– Просто я плохой оратор, – стал оправдываться Габриэл. – Несколько лет назад мне написали в Париж, предлагая пост в дашнакцутюне. Я отказался не только потому, что не хочу иметь ничего общего с политикой, но и потому, что не мог бы сказать и двух слов перед большим собранием. Нет, народный вождь из меня бы не вышел.
– Рафаэл Патканян*, – вставил аптекарь, обратившись к Жюльетте, – был одним из наших величайших национальных деятелей, подлинный вдохновитель народа и при этом невообразимо плохой оратор. Заикался ужасней, чем молодой Демосфен. Но как раз это и придавало его речам особенную силу.
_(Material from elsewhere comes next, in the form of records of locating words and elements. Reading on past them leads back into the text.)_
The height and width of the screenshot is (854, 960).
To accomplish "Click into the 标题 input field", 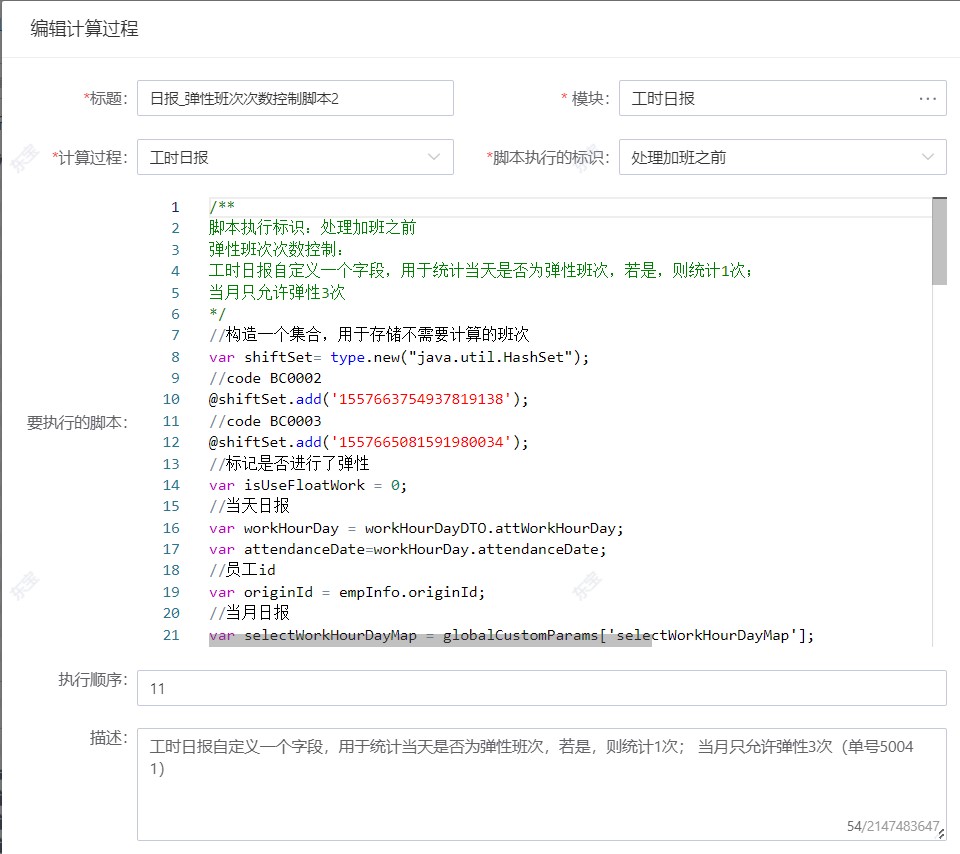I will [x=295, y=98].
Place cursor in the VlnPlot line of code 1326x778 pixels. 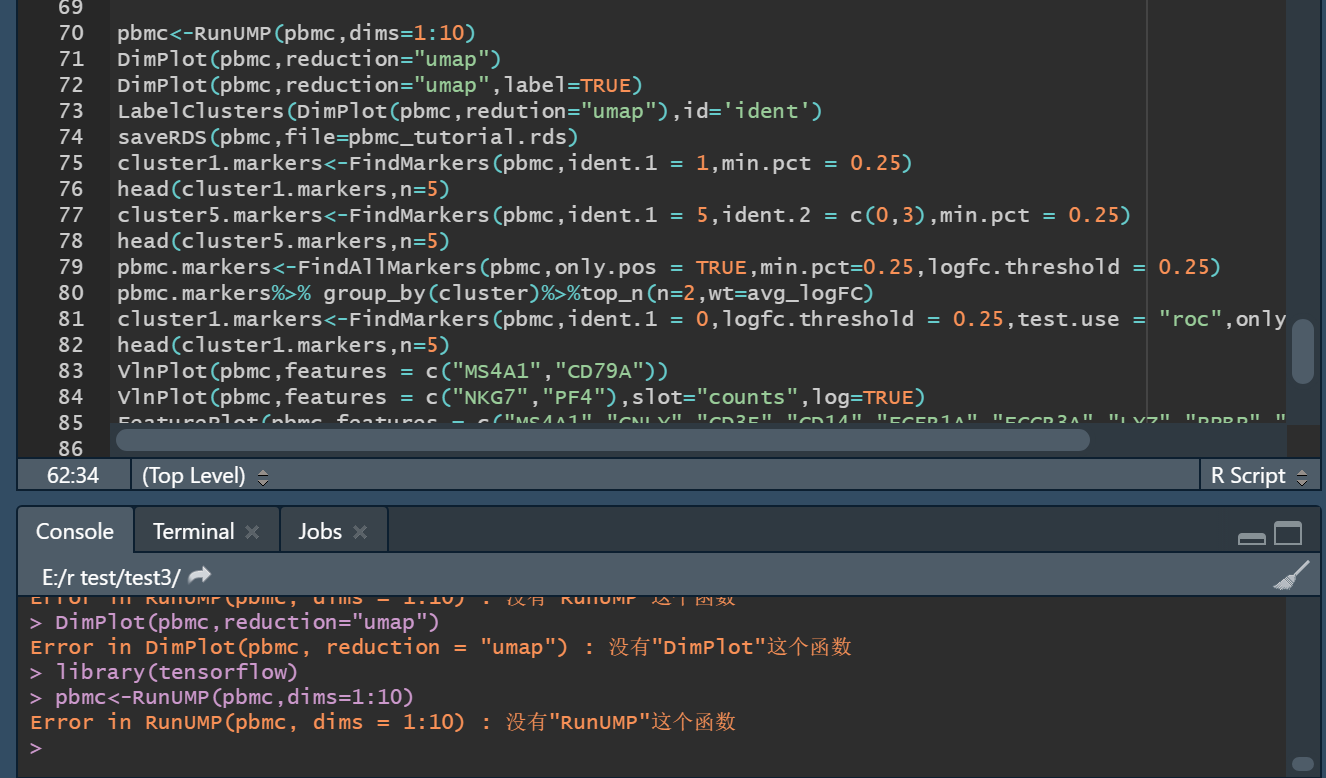point(300,370)
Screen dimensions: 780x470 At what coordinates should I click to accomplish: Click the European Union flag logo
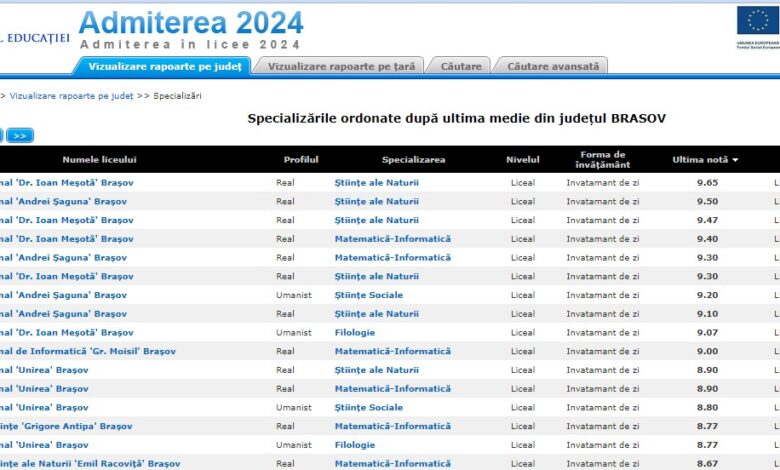point(753,22)
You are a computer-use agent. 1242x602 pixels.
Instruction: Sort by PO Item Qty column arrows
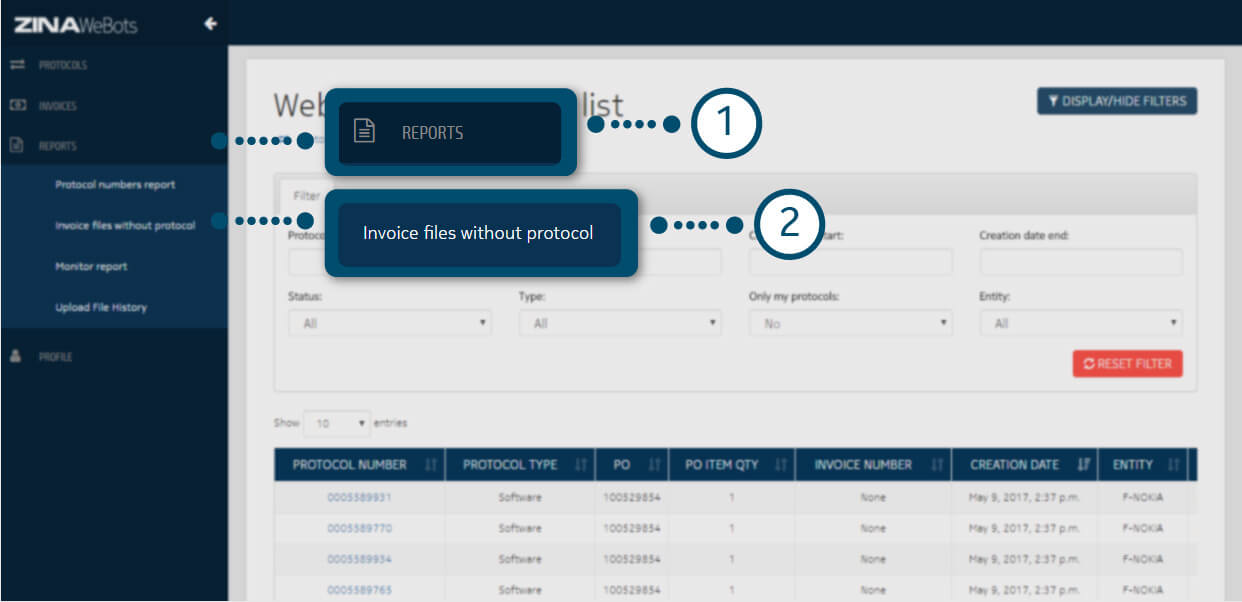[x=780, y=465]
Когда-то я сам имел честь быть с ним знакомым и слышать его в Ереване.
* Рафаэль Патканян (псевдоним – Гамар-Катипа, 1830-1902) – известный армянский писатель. В своей поэзии, обращенной к героическим страницам прошлого, Патканян стремился пробудить национальное самосознание армянского народа, призвать к освободительной борьбе. Патканян дал высокие образцы гражданственной поэзии.
– Стало быть, по вашему мнению, ничто может превратиться в нечто, – смеясь, сказал Багратян.
Крепкое вино сделало свое дело. Немые разговорились. И только учитель Восканян упорно хранил молчание, на это у него были свои причины.
Слуга божий Нохудян, который не привык пить, отбивался от жены, пытавшейся отнять у него бокал.
– Женщина! Ведь нынче праздник, чего ж ты?
Габриэл распахнул окно, чтобы полюбоваться ночью, и оглянулся:
за ним стояла Жюльетта.
– Ну как? Правда, было очень мило? – шепнула она. Он обнял ее.
– И кому, как не тебе, я этим обязан?
Но с нежными словами так плохо вязался его принужденный тон.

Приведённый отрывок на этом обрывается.